Want to join the conversation?
- for limits at infinity where f(x) is unbounded- how do we determine (not visually) if the limit is infinity or negative infinity?(7 votes)
- You can get a vertical asymptote when you have a rational function where your variable is in the denominator, and it is possible to set that variable such that the denominator evaluates to zero. Think about it, as you pick values for the variable that get the denominator closer and closer to zero, the bigger the magnitude of the function -- the value of the function is going to go to positive or negative infinity as the denominator goes to zero. This is a vertical asymptote.
Thus the function f(x) = 1/(x^2 + 4x + 3) has two vertical asymptotes, one at x = -1 and one at x = -3. As these are the two values of x that cause the denominator to get to zero. How do I know that? The denominator can be factored: f(x) = 1/((x + 1)(x + 3)
Now it is easy to see that setting x to -1 or -3 causes the denominator to go to zero.
There is one caveat. If the denominator contains a factor that is also in the numerator, the x value that would cause that factor to be zero, and thus make the whole denominator be zero will NOT cause a vertical asymptote, it will cause a hole in the function. Example:
Let f(x) = (x^2 + 4x + 3)/(x + 1). I can factor this to:
f(x) = (x + 1)(x + 3)/((x + 1). Algebraically I can cancel the (x + 1) factors from the numerator and denominator and end up with a linear function: g(x) = (x + 3). Because I can algebraically cancel the (x + 1) factor from the numerator and denominator, setting x to -1 to make that factor zero will NOT cause a vertical asymptote in the original function, it will cause a hole in the function.(17 votes)

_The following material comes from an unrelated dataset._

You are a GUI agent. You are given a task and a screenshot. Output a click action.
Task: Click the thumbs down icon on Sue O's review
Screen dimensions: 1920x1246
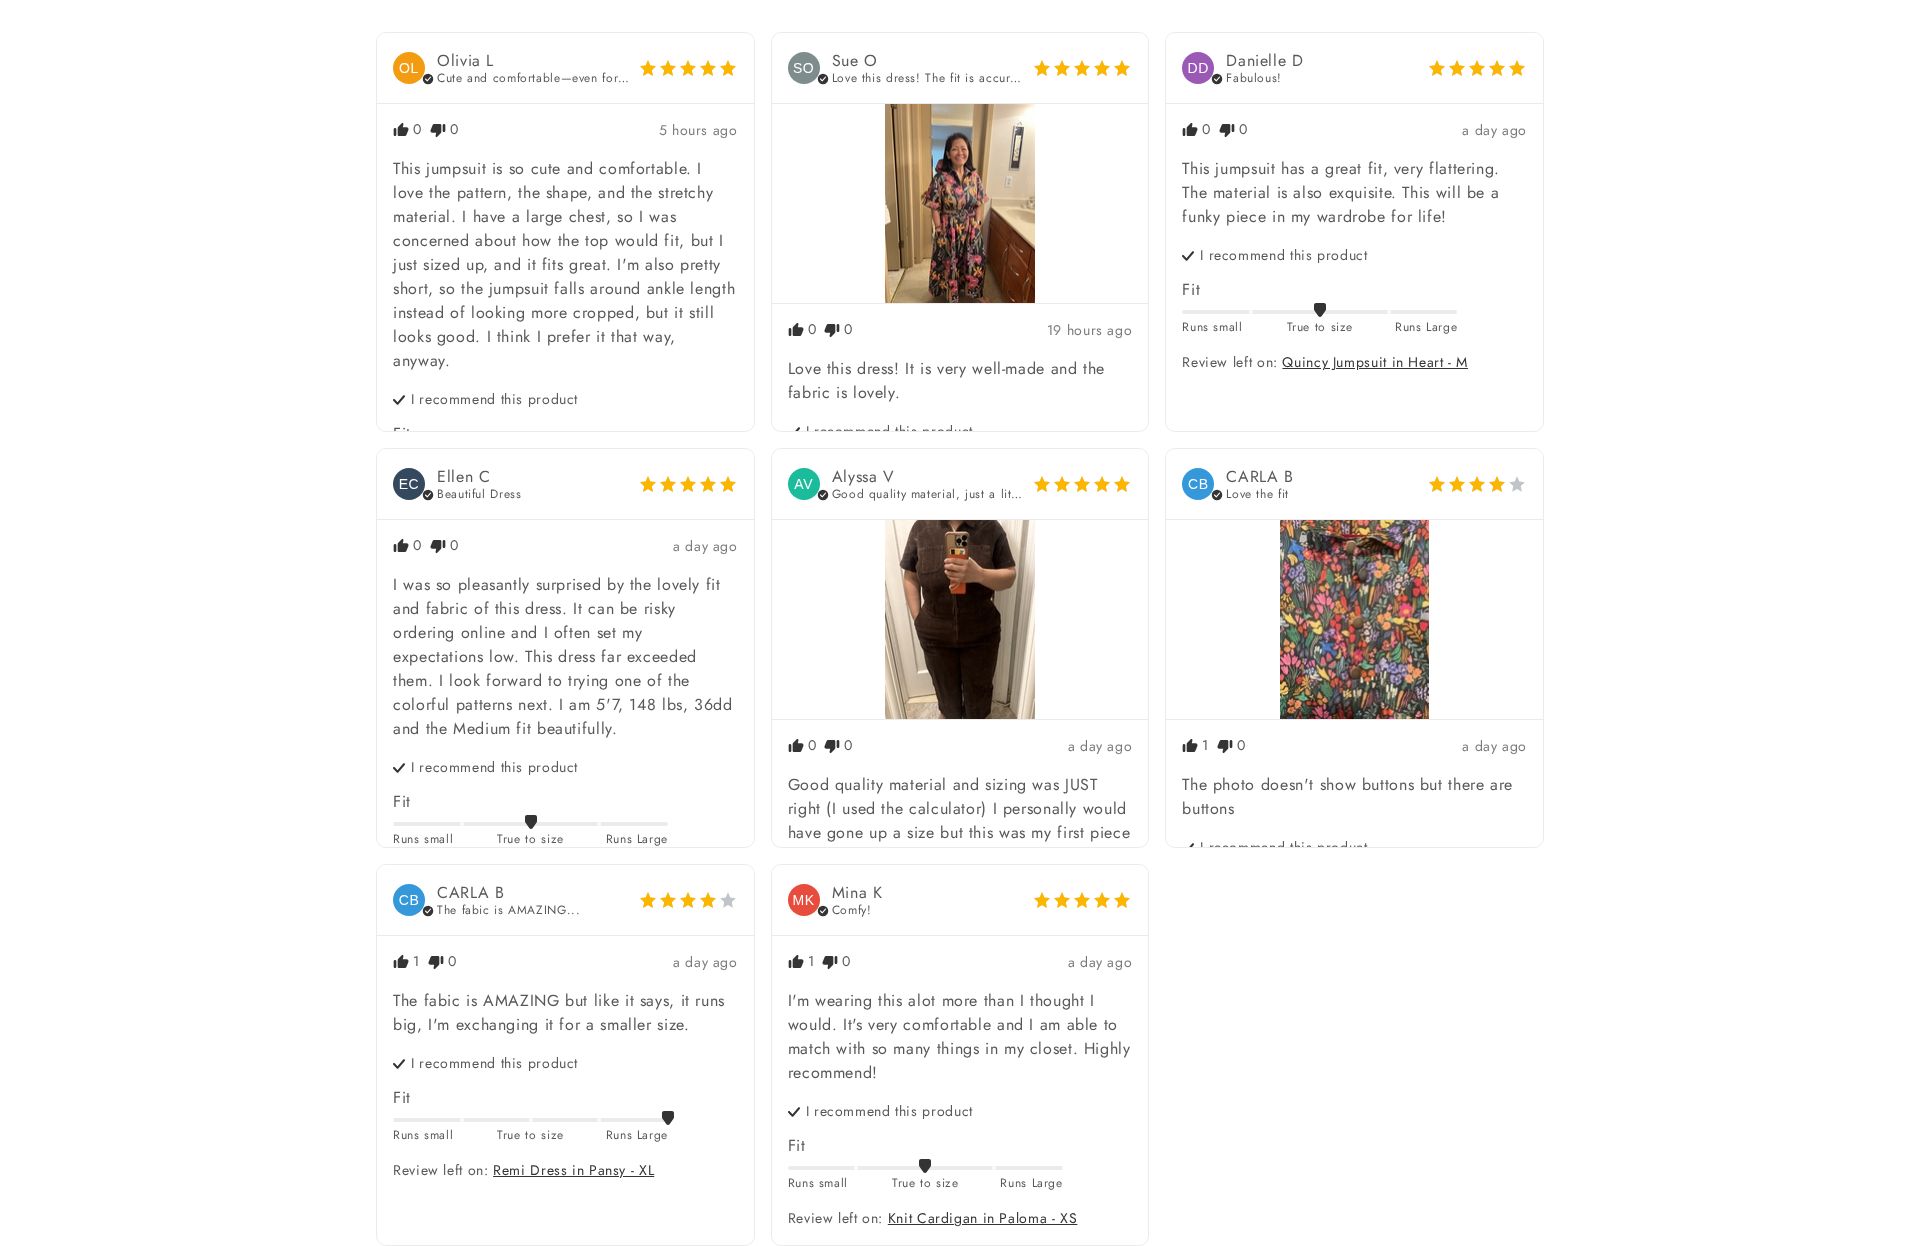(833, 330)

- What does f(x) is unbounded mean?
Thanks(6 votes)- In a domain D, a function f is bounded when a real number M exists to make
|f(x)|≤M
If M is not defined (i.e. infinite), then f(x) is unbounded.

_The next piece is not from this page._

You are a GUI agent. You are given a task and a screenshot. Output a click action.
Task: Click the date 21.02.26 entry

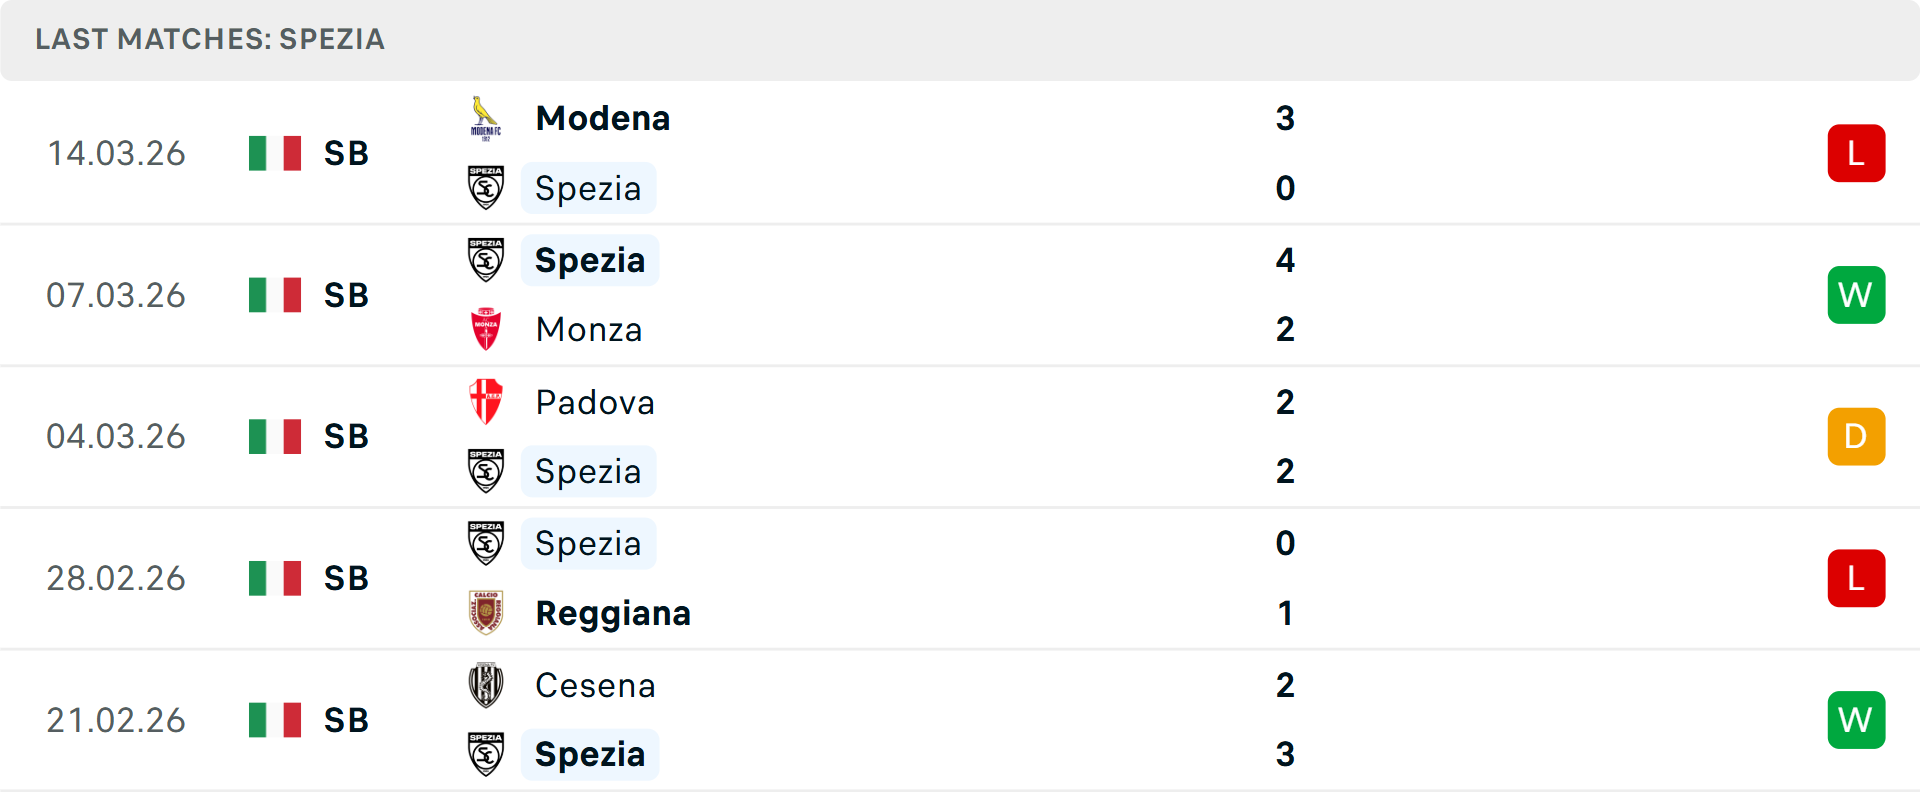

For example, sin x is bounded because |sin x |≤1, while 1 is its upper bound and -1 is its lower bound.
In this video, the function can be made bounded if the domain is, for example, (2, 8) or (−3, 1).(7 votes)
- let's say we defined x=2 to have f(x)= -4. would x=2 still be an asymptote? (considering that approaching x=2 from the left side will bring us to infinity)(5 votes)
- Yes. We can define a vertical asymptote of a function f(x) to occur at x = a if a one-sided limit of f(x) as x-->a is positive or negative infinity (if it behaves that way from both sides of a, that's okay too). But as always, the limit doesn't care at all about what happens at x = a. So if the function happens to be defined as
f(2) = -4
there but blows up infinitely on one side, it would still be considered a vertical asymptote at x = 2. Hope that helps!(5 votes)
- Does a LINEAR function have an assymptote? It self?(4 votes)
- Yes; a function
ƒ
of the formƒ(x) = ax + b
is its own asymptote.(1 vote)
- What is an unbounded limit?(3 votes)
- Unbounded limit is infinite limit. This is when x->a, f(x)-> ±∞. Such is an example of a vertical asymptote where f(x) -> ±∞. This is called unbounded limit or infinite limit. Though we call it infinite limit. This is a non-existing limit or the limit does not exist (dne). For the limit to exist, x->a, f(x)>#. Since ±∞ is not a #, so its limit dne. But if it dne, why do we say it is infinite limit? Though it dne, we know its end-behavior is approaching ±∞. So instead of saying it dne, it's more accurate to say its end-behavior.(3 votes)
- Hi! I liked the video; I found it mostly helpful for understanding the concepts. However, I do have one question: the video is saying that the limit of a graph as it approaches an asymptote is positive or negative infinity, but why isn't the asymptote the limit? Isn't a limit the phenomenon of which a graph is approaching a certain point?(2 votes)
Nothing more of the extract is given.